Task description: Transcribe only the lines of the listing below from the one holding "The width and height of the screenshot is (1625, 806)." through the one holding "The image size is (535, 362).", inclusive, without any change.

Input data:
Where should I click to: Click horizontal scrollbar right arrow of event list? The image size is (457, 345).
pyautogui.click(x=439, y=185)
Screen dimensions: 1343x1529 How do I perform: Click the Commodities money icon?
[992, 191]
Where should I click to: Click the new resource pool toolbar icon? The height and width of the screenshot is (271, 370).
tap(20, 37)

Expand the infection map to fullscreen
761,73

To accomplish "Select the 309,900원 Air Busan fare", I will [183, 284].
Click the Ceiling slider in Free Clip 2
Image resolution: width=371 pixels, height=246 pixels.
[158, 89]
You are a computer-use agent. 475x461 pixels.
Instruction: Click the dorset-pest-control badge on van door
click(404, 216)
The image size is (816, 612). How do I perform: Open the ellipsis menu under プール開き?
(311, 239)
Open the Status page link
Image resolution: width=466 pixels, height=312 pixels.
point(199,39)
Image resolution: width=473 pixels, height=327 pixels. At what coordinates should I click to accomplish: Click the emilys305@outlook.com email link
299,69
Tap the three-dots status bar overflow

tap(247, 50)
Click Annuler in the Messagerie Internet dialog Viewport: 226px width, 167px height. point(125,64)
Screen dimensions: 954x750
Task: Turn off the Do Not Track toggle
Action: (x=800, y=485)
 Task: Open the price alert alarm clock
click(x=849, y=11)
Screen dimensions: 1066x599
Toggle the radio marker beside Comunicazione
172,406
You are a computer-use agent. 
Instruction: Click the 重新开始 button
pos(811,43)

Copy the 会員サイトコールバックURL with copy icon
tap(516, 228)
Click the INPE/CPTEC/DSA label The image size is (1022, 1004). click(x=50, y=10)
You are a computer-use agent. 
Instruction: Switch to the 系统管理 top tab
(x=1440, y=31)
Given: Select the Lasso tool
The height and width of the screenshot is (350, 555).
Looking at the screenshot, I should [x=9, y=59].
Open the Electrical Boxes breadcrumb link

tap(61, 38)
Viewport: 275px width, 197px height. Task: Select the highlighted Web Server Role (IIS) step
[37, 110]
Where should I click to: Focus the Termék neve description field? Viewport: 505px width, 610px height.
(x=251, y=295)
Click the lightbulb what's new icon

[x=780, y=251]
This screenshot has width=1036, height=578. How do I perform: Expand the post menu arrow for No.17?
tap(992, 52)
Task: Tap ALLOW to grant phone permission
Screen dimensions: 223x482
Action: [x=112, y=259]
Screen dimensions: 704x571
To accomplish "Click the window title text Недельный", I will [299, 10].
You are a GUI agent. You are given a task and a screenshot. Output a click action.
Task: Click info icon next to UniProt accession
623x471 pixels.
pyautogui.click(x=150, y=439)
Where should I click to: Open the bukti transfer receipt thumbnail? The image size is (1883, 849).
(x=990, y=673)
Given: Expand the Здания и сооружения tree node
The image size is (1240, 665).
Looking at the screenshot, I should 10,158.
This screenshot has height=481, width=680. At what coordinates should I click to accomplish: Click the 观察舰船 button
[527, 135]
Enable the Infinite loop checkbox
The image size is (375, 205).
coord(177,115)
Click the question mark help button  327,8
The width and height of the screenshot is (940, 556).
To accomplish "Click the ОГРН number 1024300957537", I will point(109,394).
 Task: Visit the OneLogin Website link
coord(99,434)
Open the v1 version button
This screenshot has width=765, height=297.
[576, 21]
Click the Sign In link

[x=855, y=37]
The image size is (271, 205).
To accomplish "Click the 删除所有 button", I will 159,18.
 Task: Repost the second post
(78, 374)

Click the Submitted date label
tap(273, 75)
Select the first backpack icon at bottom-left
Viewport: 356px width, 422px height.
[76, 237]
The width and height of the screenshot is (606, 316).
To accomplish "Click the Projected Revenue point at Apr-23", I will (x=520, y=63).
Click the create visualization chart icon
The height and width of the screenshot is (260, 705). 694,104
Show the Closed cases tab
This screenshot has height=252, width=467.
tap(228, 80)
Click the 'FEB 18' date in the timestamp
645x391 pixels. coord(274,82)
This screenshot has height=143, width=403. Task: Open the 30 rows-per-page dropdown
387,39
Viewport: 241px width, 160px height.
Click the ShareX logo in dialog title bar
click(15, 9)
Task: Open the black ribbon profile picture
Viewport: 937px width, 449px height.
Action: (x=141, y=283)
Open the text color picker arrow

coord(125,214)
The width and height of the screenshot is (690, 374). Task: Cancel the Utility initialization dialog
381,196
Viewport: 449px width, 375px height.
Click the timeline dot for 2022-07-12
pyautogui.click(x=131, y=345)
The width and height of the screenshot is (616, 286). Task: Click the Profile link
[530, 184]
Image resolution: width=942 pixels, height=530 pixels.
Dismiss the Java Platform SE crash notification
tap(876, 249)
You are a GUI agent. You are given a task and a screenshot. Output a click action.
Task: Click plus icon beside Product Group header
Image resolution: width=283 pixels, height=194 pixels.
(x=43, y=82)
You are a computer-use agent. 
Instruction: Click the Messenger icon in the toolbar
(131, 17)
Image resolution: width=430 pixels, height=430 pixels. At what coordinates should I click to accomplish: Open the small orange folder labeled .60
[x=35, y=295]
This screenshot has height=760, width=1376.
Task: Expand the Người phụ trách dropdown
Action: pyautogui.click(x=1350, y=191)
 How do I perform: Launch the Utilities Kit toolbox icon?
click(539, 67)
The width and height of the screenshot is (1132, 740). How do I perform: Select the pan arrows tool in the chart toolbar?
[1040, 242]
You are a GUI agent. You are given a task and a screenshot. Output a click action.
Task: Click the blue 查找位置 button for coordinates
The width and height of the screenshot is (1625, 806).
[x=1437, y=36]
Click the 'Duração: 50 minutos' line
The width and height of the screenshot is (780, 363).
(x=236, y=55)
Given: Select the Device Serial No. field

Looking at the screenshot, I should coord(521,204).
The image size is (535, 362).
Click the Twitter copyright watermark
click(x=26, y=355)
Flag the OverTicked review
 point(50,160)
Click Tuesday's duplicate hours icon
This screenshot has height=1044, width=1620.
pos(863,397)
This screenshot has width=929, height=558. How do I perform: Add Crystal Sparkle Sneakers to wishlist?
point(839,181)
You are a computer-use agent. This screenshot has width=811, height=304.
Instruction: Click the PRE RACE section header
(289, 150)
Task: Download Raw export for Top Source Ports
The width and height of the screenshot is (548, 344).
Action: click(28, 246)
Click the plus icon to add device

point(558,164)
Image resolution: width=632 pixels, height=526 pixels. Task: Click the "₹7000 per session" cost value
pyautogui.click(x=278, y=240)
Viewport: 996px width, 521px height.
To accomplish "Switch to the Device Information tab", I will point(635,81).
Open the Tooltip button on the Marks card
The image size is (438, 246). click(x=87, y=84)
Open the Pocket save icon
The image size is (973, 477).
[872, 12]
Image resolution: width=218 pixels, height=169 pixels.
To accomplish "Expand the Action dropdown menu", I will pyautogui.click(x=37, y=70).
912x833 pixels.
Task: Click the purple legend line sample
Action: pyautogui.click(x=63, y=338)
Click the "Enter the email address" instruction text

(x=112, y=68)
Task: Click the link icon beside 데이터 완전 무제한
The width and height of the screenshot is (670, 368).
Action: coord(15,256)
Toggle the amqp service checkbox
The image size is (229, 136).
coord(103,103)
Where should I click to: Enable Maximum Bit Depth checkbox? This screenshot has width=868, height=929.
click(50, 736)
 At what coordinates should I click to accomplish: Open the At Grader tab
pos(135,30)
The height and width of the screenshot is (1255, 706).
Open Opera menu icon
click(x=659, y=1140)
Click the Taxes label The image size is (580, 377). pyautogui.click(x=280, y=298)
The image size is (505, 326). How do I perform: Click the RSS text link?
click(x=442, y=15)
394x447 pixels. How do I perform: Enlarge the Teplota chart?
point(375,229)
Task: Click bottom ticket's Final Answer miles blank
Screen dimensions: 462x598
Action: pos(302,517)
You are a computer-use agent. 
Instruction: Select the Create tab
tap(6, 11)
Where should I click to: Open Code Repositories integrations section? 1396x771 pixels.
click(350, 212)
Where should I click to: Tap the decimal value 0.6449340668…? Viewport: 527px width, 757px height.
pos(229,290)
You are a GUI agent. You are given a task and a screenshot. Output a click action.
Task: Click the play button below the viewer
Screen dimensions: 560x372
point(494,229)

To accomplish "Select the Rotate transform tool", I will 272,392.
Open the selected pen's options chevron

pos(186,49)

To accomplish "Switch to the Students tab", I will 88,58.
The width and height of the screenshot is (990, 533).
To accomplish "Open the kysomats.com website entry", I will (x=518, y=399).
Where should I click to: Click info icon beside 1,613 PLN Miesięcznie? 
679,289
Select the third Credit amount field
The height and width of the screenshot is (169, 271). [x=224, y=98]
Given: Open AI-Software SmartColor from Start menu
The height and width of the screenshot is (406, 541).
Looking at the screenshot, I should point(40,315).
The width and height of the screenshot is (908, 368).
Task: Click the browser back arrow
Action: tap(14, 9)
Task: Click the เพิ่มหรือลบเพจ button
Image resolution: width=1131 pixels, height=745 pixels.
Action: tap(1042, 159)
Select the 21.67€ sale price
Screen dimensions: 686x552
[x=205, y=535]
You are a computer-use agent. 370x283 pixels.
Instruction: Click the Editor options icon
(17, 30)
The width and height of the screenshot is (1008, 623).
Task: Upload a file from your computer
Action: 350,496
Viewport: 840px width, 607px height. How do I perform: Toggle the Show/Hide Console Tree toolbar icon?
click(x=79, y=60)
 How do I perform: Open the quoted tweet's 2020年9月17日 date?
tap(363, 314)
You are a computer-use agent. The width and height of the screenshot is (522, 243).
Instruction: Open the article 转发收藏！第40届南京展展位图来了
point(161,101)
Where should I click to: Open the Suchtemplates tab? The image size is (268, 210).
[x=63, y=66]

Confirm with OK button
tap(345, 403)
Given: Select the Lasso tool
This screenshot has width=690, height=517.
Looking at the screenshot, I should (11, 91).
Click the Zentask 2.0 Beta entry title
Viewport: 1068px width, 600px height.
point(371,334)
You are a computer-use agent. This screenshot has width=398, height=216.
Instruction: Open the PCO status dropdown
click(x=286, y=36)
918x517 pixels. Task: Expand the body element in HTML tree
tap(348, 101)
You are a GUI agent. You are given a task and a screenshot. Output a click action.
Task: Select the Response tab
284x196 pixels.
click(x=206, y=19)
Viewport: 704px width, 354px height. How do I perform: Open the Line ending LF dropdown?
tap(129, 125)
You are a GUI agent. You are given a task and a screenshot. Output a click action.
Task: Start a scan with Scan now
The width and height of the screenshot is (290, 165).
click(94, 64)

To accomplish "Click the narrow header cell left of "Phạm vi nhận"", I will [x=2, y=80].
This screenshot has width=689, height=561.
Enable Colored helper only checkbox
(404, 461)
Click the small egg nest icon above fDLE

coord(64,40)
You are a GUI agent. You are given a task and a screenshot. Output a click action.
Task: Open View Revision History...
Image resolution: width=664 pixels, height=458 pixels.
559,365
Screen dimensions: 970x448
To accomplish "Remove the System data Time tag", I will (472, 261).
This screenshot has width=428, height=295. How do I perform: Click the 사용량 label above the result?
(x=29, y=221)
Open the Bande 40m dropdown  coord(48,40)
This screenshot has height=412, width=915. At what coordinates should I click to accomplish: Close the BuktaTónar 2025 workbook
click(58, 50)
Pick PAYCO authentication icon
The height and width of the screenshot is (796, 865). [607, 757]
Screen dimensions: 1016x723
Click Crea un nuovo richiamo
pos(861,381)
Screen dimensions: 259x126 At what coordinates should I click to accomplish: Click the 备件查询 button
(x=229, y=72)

Solution:
The width and height of the screenshot is (1625, 806).
[x=1437, y=36]
Click the 'Duração: 50 minutos' line
The width and height of the screenshot is (780, 363).
(x=236, y=55)
Given: Select the Device Serial No. field

Looking at the screenshot, I should coord(521,204).
The image size is (535, 362).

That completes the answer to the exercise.